Starting a small business can be psychotherapy meets MBA. It is challenging on practically every front, including having to make tough decisions and have tough interactions. Reprimanding an employee, getting very specific about money and dealing with setbacks will all be part of your existence as a small businessperson.
Looking back at my own entrepreneurial career, I know the challenges I struggled with in the early days would amount to a minor blip in my day now. I learned the hard way how to enforce my boundaries, demand clients pay me what I’m worth (instead of trying to negotiate a better deal) and navigate the countless icky conversations you encounter as an entrepreneur. Here is my list of lessons and advice about what you'll need to do to survive and thrive in small business.
1. Feel comfortable talking about money. Obviously, the topic of money comes up a lot. You need to be able to talk frankly about money with your advisors, potential clients and most important, with the people who owe you money.
2. How to say “No” and mean it. Often we get ourselves in trouble when we say “Yes” or "Maybe" when we really want to say “No.” Good boundaries make good business and saying “No” is how you maintain those boundaries.
3. Take (and filter) criticism. Everyone has an opinion, and sometimes criticism is helpful. You need to be able to not take feedback personally and learn from it. Other times it’s not helpful, and that’s when you need to filter it and forget it.
4. Talk angry customers down from the crazy tree. Stuff happens, and that often leads to angry customers. This is why all entrepreneurs should take lessons in diplomacy, because an angry customer is an opportunity to turn a tirade into a positive interaction if you handle it right.
5. How to sell anything. When it comes right down to it, business is all about selling. Whether you are selling an idea to investors, a product to your customers or a vision to your employees and shareholders, you are selling. Learn how to do it and do it well.
6. Swallow your pride and ask for help. Chances are you will need to reach out to your network for help. This is a tough one for many entrepreneurs who feel as if they have to do everything themselves. Don't be shy about asking for what you need.
7. Speak on camera, on stage or on cue. Public speaking is one of the most dreaded phobias, but for an entrepreneur, it’s one of the most valuable assets. From networking meetings to television interviews, you need to be able to present your business with style and ease.
8. Manage your most valuable resource: your time. As your business grows, you time shrinks. You need to master time management and learn how to control and protect your time.

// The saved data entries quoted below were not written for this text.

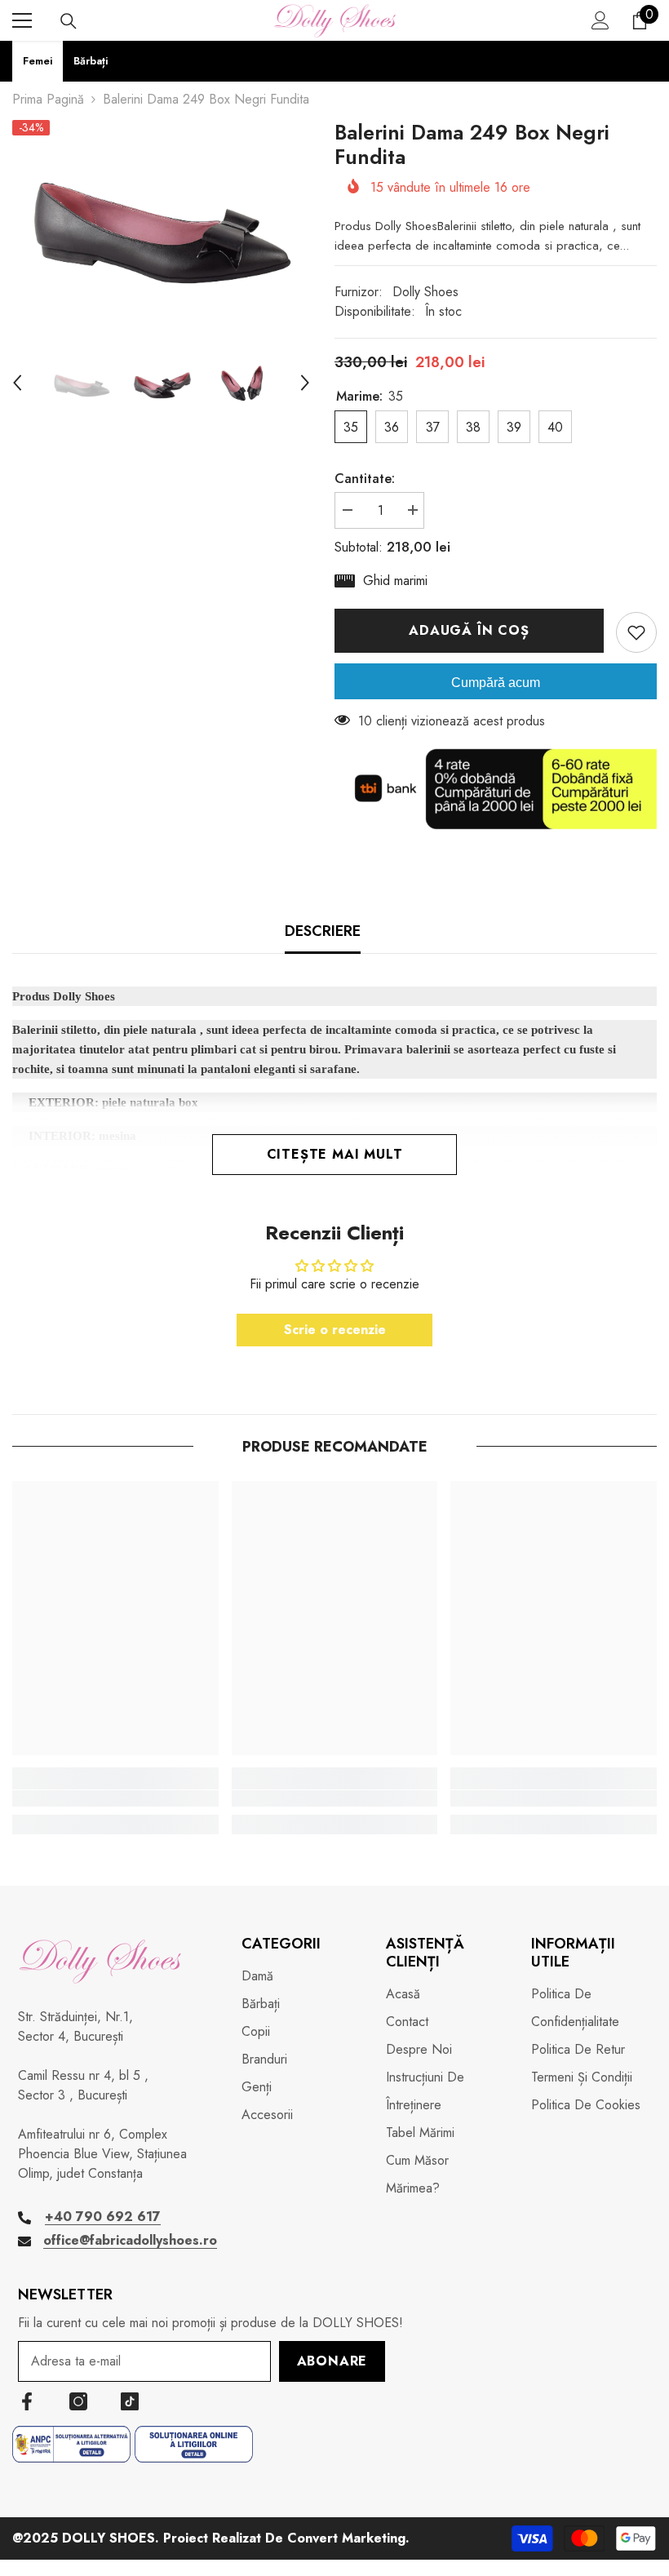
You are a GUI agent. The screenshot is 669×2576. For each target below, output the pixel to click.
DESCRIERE (323, 931)
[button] (17, 382)
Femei (37, 61)
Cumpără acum (495, 682)
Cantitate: (364, 478)
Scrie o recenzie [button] (335, 1329)
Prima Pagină (48, 99)
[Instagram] (78, 2401)
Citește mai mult (335, 1154)
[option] (161, 219)
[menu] (22, 20)
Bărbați (90, 61)
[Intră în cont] (600, 20)
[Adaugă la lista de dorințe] (636, 632)
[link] (115, 1798)
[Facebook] (27, 2401)
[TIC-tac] (129, 2401)
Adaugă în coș (469, 630)
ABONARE (332, 2361)
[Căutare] (68, 21)
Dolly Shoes (425, 291)
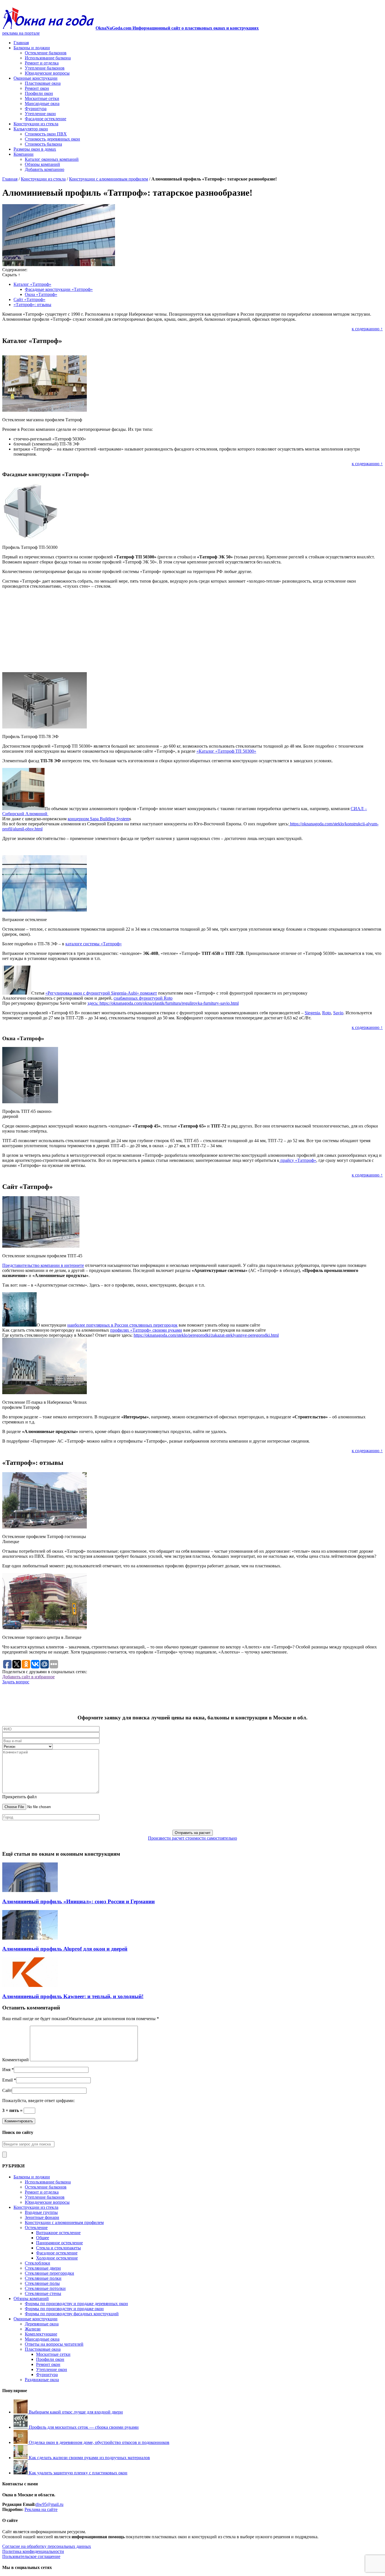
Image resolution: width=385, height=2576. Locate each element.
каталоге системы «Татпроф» (93, 943)
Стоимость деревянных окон (52, 139)
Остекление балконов (46, 52)
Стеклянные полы (42, 2283)
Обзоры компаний (42, 164)
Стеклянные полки (43, 2278)
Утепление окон (40, 113)
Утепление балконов (45, 68)
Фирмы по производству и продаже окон (64, 2308)
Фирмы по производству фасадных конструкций (72, 2313)
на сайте (48, 2509)
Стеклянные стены (43, 2293)
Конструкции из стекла (36, 123)
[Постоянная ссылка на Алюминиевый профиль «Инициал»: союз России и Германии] (30, 1890)
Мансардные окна (42, 103)
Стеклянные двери (43, 2268)
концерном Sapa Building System (98, 818)
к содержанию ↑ (367, 328)
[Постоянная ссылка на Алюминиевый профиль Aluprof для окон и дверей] (30, 1938)
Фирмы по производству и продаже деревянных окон (76, 2303)
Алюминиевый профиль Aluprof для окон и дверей (64, 1949)
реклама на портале (21, 33)
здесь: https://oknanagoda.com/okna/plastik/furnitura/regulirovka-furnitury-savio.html (163, 1003)
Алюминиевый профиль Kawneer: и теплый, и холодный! (72, 1996)
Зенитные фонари (42, 2217)
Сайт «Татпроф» (29, 299)
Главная (21, 42)
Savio (338, 1012)
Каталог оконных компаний (52, 159)
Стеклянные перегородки (49, 2273)
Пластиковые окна (43, 83)
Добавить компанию (44, 169)
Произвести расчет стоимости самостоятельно (192, 1838)
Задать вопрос (15, 1681)
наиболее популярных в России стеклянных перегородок (122, 1325)
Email (7, 2080)
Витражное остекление (58, 2232)
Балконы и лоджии (32, 47)
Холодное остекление (57, 2258)
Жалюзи (33, 2329)
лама (35, 2509)
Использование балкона (48, 57)
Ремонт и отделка (42, 63)
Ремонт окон (37, 88)
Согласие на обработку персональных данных (46, 2546)
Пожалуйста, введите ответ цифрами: (38, 2100)
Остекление (36, 2227)
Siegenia (312, 1012)
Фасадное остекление (45, 118)
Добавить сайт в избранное (28, 1676)
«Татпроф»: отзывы (32, 304)
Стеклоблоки (37, 2263)
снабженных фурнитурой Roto (143, 998)
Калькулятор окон (31, 128)
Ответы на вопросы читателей (54, 2344)
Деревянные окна (42, 2323)
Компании (24, 154)
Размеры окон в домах (35, 149)
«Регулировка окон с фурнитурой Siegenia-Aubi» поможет (101, 993)
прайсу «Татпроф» (297, 1160)
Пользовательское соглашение (31, 2556)
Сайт (7, 2090)
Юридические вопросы (47, 73)
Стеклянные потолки (45, 2288)
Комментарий (15, 2059)
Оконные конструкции (35, 78)
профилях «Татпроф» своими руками (146, 1330)
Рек (28, 2509)
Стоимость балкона (43, 144)
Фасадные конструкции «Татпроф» (59, 289)
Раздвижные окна (42, 2379)
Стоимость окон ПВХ (46, 134)
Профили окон (39, 93)
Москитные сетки (42, 98)
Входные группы (41, 2212)
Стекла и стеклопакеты (58, 2247)
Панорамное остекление (59, 2242)
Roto (326, 1012)
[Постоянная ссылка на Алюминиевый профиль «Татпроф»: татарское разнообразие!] (58, 264)
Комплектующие (41, 2334)
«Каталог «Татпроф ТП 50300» (226, 751)
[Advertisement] (192, 632)
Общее (42, 2237)
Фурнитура (36, 108)
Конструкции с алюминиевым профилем (108, 179)
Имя (6, 2069)
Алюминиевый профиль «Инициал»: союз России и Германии (78, 1901)
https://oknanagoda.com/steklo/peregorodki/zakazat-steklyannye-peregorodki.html (206, 1335)
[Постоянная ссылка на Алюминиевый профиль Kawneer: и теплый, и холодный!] (30, 1985)
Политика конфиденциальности (33, 2551)
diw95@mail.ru (49, 2504)
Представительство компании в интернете (43, 1265)
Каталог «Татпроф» (32, 284)
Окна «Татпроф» (41, 294)
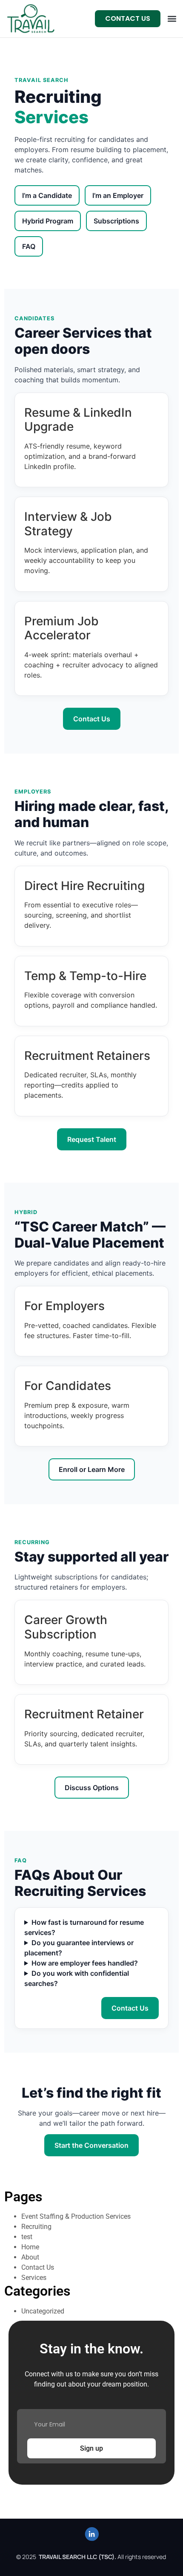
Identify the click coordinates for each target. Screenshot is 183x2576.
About (30, 2257)
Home (30, 2247)
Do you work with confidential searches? (76, 1978)
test (26, 2237)
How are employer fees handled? (84, 1963)
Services (33, 2278)
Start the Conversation (91, 2145)
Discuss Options (92, 1787)
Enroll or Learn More (92, 1469)
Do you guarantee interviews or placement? (79, 1947)
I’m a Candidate (47, 195)
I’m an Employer (117, 195)
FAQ (28, 246)
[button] (172, 19)
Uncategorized (42, 2311)
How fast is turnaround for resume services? (84, 1927)
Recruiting (36, 2227)
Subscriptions (116, 221)
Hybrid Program (47, 221)
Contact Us (91, 719)
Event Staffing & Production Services (76, 2216)
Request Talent (91, 1139)
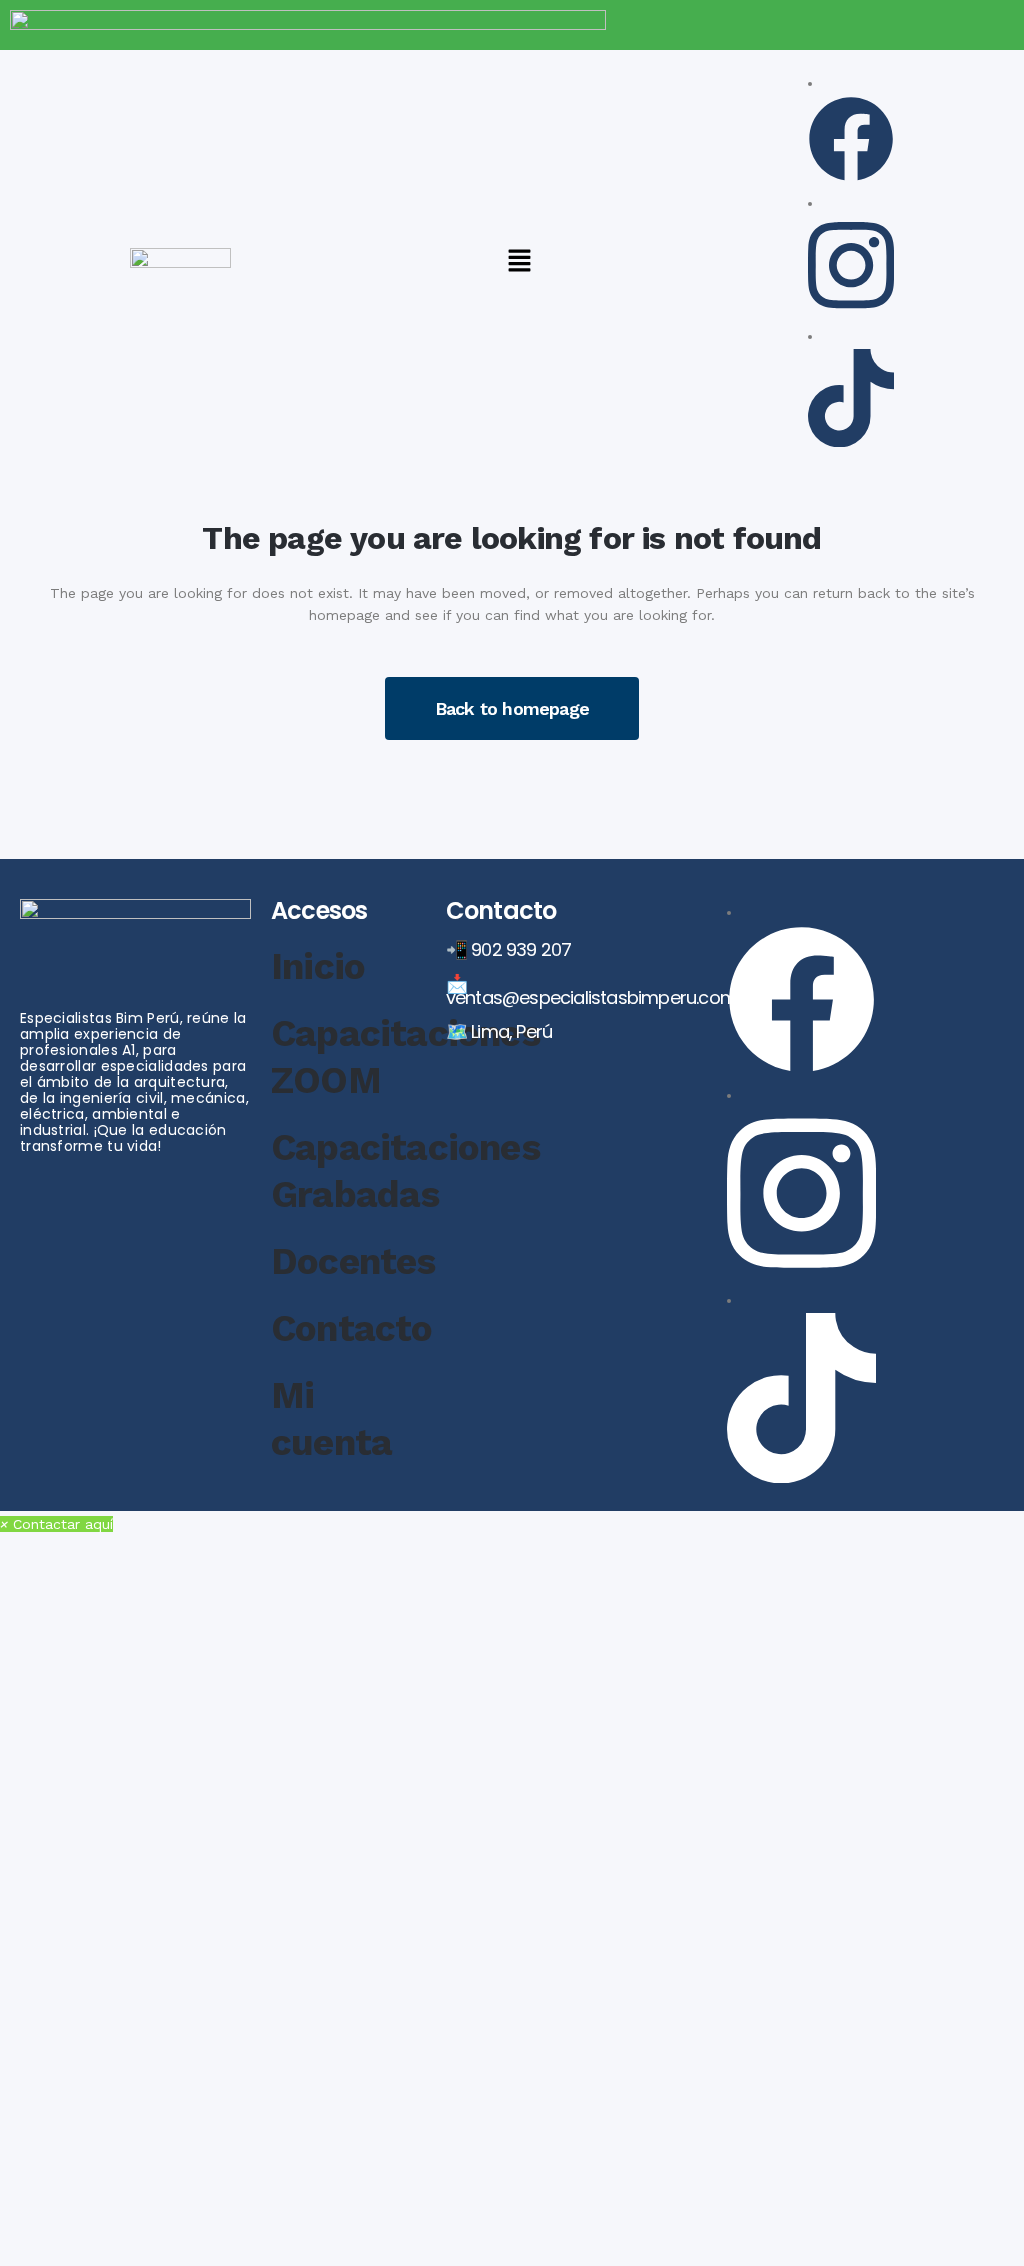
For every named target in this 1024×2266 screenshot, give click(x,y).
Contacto (352, 1328)
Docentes (353, 1261)
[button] (519, 262)
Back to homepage (512, 708)
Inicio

9. How to make the really tough decisions. It all comes back to you as the business leader and that means making the really hard decisions whether that’s firing an employee or closing down an entire division of the business. You need to be able step back and make the decisions that are best for the long-term sustainability of the business.
10. Learn new skills quickly. The business environment changes fast, which means your entrepreneurial skill set must change with equal speed. Even if you don’t plan on doing it yourself, you need to master it enough to manage it. Trust me, blindly outsourcing what you barely understand leads to more problems down the road!
What skills have you found essential when dealing with uncomfortable or difficult situations in business?